• Your goal:
Copy the listing below line for line, starting at its first line and ending with the line that has "Expand the Month" in it. Add nothing.
+++
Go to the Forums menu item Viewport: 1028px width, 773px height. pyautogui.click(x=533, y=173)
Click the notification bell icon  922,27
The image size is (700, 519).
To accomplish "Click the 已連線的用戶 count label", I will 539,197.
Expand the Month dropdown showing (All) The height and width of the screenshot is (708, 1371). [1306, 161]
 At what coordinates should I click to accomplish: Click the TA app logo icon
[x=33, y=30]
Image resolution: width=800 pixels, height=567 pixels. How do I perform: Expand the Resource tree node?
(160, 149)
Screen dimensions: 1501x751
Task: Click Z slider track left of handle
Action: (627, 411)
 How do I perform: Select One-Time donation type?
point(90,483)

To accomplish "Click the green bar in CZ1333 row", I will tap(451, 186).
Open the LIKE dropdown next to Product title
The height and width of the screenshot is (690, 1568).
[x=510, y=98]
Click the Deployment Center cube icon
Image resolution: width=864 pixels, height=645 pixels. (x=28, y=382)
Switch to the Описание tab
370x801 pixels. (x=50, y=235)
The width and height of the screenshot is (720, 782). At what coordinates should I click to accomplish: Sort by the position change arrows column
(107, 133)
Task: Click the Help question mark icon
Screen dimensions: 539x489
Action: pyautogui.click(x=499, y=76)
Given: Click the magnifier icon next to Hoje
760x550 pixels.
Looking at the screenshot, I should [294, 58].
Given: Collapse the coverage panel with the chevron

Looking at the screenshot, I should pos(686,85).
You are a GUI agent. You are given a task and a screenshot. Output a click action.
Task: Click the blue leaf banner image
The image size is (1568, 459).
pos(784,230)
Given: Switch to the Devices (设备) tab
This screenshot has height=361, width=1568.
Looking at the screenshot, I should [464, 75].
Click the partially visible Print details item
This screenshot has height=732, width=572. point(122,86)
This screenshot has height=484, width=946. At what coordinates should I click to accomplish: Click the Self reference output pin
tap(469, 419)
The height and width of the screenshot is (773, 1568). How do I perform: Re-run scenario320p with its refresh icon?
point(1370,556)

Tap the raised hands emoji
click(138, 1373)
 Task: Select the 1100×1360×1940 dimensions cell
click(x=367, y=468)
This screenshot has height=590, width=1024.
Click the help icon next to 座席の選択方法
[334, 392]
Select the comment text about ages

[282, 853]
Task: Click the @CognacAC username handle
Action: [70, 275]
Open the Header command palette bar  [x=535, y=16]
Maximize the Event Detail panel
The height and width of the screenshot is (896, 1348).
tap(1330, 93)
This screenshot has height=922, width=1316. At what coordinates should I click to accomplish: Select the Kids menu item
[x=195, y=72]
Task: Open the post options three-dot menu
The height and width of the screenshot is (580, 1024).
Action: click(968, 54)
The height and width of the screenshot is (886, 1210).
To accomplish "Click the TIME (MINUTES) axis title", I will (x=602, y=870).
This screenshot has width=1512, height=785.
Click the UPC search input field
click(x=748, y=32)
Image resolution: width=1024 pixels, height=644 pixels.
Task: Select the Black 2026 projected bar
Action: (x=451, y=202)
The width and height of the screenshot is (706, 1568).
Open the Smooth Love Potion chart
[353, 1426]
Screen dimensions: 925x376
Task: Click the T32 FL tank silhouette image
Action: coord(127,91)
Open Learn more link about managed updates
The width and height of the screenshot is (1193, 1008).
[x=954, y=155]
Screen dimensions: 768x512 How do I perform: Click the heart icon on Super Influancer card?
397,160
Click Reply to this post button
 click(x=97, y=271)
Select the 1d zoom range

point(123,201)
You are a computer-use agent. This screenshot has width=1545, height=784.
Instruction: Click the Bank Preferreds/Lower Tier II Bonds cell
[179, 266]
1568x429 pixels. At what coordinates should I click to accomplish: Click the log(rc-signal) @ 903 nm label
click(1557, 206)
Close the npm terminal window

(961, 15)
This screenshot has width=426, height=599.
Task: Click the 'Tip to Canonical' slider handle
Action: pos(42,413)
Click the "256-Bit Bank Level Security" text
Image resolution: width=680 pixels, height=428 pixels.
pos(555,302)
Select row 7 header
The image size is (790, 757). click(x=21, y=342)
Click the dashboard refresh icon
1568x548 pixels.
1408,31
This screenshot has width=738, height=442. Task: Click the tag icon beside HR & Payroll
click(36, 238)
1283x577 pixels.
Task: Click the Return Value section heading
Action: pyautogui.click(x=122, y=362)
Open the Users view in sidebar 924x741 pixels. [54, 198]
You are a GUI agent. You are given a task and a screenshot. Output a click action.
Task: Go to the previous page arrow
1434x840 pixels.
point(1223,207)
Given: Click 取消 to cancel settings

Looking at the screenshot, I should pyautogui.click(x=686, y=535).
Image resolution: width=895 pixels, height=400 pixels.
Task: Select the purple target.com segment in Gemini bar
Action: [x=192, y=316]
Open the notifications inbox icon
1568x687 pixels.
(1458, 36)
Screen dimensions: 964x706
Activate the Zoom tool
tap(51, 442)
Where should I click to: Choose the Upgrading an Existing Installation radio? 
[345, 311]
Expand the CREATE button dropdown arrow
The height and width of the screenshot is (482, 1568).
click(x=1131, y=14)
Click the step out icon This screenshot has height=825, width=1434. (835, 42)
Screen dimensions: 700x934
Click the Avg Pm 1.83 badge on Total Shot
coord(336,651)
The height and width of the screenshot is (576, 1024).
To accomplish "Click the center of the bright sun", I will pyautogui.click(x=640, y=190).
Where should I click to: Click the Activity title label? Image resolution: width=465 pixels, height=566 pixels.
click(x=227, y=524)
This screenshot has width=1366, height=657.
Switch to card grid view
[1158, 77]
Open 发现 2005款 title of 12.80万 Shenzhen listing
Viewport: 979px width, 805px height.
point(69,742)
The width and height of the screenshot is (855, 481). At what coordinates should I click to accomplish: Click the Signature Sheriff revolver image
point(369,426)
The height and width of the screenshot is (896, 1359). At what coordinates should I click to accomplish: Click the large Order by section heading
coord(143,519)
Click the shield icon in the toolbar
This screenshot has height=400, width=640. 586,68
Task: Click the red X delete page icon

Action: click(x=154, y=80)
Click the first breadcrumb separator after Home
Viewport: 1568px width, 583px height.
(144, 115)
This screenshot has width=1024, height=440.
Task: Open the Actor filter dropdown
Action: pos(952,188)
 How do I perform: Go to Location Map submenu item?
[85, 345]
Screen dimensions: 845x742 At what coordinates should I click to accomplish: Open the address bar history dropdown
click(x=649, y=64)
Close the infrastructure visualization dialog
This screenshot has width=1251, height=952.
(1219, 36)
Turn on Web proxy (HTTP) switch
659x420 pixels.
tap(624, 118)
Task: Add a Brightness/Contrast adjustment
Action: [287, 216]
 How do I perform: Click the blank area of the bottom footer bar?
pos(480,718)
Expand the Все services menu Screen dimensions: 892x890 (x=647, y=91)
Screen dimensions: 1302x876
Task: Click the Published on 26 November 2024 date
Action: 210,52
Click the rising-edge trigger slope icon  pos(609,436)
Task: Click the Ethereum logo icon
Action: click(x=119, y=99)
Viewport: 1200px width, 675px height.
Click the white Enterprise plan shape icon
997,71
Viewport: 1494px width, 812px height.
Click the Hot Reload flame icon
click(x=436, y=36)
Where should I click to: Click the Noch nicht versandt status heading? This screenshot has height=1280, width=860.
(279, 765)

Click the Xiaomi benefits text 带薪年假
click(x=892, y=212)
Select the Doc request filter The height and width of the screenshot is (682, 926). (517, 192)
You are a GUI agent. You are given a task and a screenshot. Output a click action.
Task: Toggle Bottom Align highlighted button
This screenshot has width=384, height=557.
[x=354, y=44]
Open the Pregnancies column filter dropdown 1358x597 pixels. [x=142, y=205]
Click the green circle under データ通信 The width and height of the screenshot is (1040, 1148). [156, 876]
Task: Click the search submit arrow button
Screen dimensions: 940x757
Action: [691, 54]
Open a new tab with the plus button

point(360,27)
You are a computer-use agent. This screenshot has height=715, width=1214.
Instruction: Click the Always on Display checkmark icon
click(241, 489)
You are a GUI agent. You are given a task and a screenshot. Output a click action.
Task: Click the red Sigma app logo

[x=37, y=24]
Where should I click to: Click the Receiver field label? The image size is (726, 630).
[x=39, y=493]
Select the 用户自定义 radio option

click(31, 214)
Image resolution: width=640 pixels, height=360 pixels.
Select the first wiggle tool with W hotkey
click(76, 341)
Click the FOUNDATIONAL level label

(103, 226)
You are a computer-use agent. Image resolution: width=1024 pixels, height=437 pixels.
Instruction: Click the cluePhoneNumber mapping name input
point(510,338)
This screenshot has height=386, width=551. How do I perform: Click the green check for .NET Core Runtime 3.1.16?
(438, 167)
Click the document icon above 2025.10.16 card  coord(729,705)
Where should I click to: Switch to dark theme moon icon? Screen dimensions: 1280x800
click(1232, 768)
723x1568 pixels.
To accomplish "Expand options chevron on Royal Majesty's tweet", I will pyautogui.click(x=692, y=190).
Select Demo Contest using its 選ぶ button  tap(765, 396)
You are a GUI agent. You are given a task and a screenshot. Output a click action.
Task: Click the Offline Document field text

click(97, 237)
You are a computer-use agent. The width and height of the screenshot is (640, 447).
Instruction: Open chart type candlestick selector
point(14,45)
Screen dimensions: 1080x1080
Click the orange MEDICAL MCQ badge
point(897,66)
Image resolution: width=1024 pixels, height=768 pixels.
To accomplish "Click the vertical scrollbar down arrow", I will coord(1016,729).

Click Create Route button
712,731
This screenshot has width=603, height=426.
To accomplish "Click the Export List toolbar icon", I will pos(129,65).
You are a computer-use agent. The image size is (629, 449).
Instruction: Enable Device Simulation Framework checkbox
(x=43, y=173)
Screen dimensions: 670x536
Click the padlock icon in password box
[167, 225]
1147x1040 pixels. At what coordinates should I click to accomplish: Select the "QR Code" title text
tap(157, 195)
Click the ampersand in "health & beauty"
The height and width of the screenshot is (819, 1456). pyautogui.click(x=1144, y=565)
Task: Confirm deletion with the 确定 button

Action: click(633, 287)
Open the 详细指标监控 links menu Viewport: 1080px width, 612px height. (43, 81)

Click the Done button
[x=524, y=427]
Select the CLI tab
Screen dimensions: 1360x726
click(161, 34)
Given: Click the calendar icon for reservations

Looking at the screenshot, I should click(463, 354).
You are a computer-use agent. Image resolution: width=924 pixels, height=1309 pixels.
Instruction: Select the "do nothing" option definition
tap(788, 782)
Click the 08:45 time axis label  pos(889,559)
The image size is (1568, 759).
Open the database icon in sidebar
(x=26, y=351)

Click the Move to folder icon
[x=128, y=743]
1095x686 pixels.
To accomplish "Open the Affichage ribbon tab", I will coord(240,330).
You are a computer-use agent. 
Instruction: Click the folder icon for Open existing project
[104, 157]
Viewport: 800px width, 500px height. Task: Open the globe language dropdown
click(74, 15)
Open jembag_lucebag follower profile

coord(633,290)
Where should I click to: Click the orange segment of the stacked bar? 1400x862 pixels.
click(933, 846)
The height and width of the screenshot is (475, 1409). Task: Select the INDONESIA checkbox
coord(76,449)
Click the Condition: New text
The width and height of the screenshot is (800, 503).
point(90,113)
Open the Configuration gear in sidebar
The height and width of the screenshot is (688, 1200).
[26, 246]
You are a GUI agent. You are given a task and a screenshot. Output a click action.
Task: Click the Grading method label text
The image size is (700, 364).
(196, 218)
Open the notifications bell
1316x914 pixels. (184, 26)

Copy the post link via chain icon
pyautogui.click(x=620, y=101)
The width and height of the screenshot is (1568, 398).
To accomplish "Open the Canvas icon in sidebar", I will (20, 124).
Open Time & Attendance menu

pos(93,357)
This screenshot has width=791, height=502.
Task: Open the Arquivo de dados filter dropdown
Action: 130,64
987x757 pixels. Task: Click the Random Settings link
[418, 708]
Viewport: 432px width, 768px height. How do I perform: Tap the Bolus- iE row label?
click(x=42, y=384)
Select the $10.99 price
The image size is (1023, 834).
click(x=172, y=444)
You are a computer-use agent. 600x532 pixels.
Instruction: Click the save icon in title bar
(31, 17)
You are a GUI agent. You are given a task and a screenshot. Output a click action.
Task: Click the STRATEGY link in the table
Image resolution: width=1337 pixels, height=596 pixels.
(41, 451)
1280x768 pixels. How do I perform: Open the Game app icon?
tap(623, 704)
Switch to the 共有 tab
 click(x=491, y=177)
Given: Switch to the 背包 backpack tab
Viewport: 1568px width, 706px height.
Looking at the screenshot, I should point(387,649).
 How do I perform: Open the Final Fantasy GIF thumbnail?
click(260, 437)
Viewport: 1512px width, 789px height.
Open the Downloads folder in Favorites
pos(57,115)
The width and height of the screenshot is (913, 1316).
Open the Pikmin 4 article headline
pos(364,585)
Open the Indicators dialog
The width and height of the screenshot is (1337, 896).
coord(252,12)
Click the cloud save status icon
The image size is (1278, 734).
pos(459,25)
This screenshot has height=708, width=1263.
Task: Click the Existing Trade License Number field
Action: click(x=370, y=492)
+++
• Problem solution:
Go to the Forums menu item Viewport: 1028px width, 773px height. pyautogui.click(x=533, y=173)
Click the notification bell icon  922,27
The image size is (700, 519).
To accomplish "Click the 已連線的用戶 count label", I will 539,197.
Expand the Month dropdown showing (All) The height and width of the screenshot is (708, 1371). [1306, 161]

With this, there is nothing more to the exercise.